International Journal of Management and Commerce Innovations ISSN 2348-7585 (Online) Vol. 7, Issue 2, pp: (346-361), Month: October 2019 - March 2020, Available at: www.researchpublish.com
Determinants of Loan Non Performance in Kenya Commercial Banks Edah Kavwanyiri Kaimosi Friends University College.
Abstract: Non-Performing loans are one of the key causes of banks breakdown in Kenya commercial banks. The following study sought to deeply investigate on determinants of nonperforming loans and thereafter come up with recommendations in regard to nonperforming loans problem. The general objective of the study was to assess the determinants of loan nonperformance in Kenya commercial banks. The study was guided by the following specific objectives: To determine the effect of Bank Ownership structure on loans nonperformance in Kenya commercial banks and to determine the effect of Credit Monitoring on loans nonperformance in Kenya commercial banks. The study employed descriptive research design where quantitative approach was applied. Census was adopted where data was obtained from 43 commercial banks in Kenya and analyzed using SPSS version 23 by applying both correlation and regression to show relationship between the variables. The results showed that both Bank ownership structure and credit monitoring were statistically significant in relation to Non performing loans. The study recommended that the bank management should take key issues on asset quality of the bank specifically loan performance for prevention of nonperforming loan thus can give due emphasis on the asset management decision then manage them efficiently. Management should also put into consideration the process and procedures in regard to credit monitoring. The internal risk management process must be sophisticated, proactive and adaptable handled by risk management staff and external partners, who can effectively and routinely assess, quantify, prioritize and address Non performing loans in depth. Keywords: Bank Ownership Structure, Credit Monitoring, Non performing Loans.

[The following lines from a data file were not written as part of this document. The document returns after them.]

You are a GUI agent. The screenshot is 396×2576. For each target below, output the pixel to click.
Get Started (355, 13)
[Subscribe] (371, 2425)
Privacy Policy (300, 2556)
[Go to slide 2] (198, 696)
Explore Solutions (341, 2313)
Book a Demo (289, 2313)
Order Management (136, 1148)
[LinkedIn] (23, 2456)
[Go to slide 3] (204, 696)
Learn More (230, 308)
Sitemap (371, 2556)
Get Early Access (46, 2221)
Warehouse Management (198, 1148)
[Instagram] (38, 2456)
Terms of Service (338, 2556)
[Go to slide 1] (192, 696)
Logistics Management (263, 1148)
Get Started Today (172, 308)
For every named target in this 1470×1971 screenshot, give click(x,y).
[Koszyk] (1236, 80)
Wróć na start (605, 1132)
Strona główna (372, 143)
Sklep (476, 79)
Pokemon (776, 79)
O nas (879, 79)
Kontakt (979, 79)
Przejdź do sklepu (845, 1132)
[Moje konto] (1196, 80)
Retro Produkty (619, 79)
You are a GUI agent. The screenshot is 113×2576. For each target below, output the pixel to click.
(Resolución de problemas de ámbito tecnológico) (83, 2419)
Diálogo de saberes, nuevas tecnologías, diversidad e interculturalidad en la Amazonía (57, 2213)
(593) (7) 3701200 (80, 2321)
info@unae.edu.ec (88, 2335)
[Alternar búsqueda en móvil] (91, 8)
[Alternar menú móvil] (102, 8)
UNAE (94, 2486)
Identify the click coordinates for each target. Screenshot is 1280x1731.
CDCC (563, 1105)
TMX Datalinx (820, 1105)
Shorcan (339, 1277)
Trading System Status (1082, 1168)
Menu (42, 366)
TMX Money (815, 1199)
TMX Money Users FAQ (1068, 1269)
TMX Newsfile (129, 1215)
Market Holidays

1. INTRODUCTION 1.1 Background of the Study In the recent past, the universal financial crisis and the succeeding recession in many developed and developing countries have increased firms’ defaults, causing significant losses to the banks. Case of Kenya is no difference where some banks have gone into bankruptcy and liquidation due to various non-performing loans. If a bank does not receive a timely partial or full payment of a loan, it should classify this as a problem loan and the value of the loan on the bank’s financial statements should be adjusted to reflect this. By recording them in this way stakeholders, management, regulators and other individuals will have a clearer picture of the true value and strength of the bank (Apostolik and Donohue, 2015). Therefore, problem loans are defined as financials agreements wherein the borrowing party did not pay the interest and/or installments according to a structured schedule. In other words, loans will be defined as NPLs when they do not generate income for the bank and thus cease to be in accordance with the loan agreement (Anjom & Karim, 2015). Rossi (2005), examined a sample of 278 banks in nine transition countries, from 1995 to 2002, using the Grangercausality techniques to test the associations among cost efficiency, bank capital and loan quality. They established that increases in NPLs are typically followed by decreasing cost efficiency. This happens since banks increase expenditure on monitoring, becoming more industrious in administering the portion of their prevailing performing loan portfolio. Further, decreasing cost efficiencies are usually followed by increasing NPLs, due to poor management practices, such as excessive expenditure and monitoring practices. Furthermore, they highlight that low bank capital ratios may encourage management to take on more portfolio risks, increasing non performing loans. Keeton and Morris (1987) emphasized on the concept of moral hazard, discovering that commercial banks with low level of capital to asset ratio are encouraged to accept high risk in their loan portfolio. As a result of this, the level of non-performing loans have gone up.